● Excerpt provided

@harnish is right that Tximport should be able to do transcript to gene level conversion, although I'm not sure if StringTie or express are sources it handle importing form automatically. I've not heard of Tximport calculating TPMs from counts, but I could be wrong. Still, these things arn't hard to calculate yourself.
TPM from counts
To calculate TPM first calculate the RPKM/FPKM for each gene. Actually, you only need F/RPK as the per million will come out in the wash. It also doesn't matter if you use pairs (F) or reads (R). That is counts/pairs mapping to a gene divided by the total exonic length of the gene.
Some more sophisticated algorithms will use an effective length rather than real length.
To convert this to TPM divide the FPKM of each gene by the the sum of FPKM for all genes and multiply by 1 million.
If I have a dataframe df
with three columns gene_id
, counts
and length
then TPM is calculated:
df$RPK <- df$counts/df$length
df$TPM <- df$RPK*1000000/sum(df$RPK)
Gene TPM from transcript TPM
As TPM is transcripts per million, the gene TPM is simply the some of the transcript TPMs for all transcripts belonging to that gene.
If our dataframe transcript_tpm
has gene_id
, transcript_id
and TPM
, then we calculate gene TPM using dplyr
thus:
gene_tpm <- group_by(transcript_tpm, gene_id) %>% summarize(TPM = sum(TPM))
Can you please tell, how did you manage to get transcript level TPM using stringtie?
Because, I need transcript level TPM but stringtie output I get has TPM at gene level only.

● Data below

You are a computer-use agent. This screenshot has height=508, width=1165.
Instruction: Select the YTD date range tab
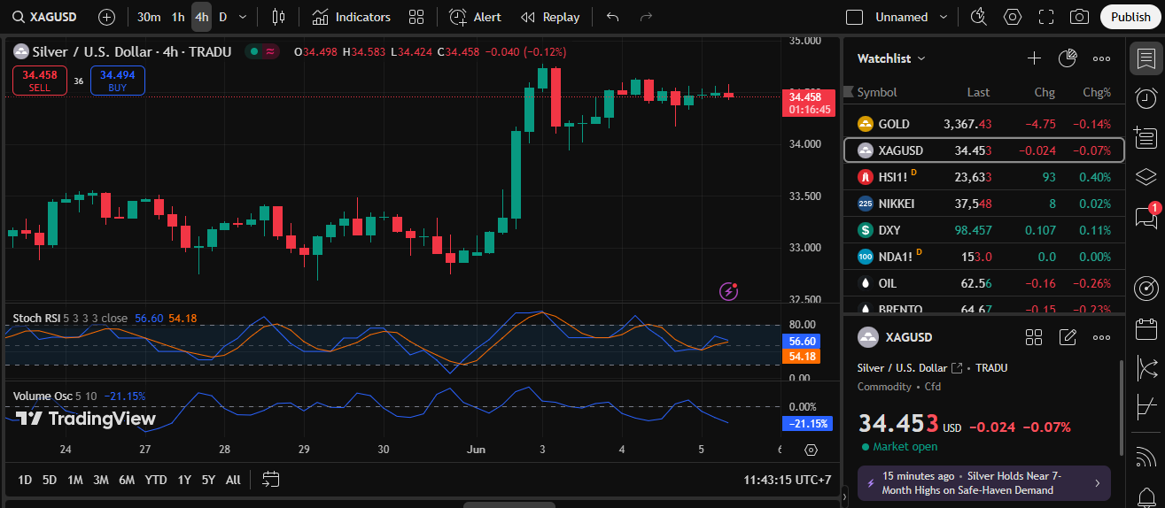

● Exercise
From the text on computing TPM values, reproduce word for word the passage that begins with the words containing "If our dataframe" and ends with "TPM using stringtie?".

● Response
If our dataframe transcript_tpm
has gene_id
, transcript_id
and TPM
, then we calculate gene TPM using dplyr
thus:
gene_tpm <- group_by(transcript_tpm, gene_id) %>% summarize(TPM = sum(TPM))
Can you please tell, how did you manage to get transcript level TPM using stringtie?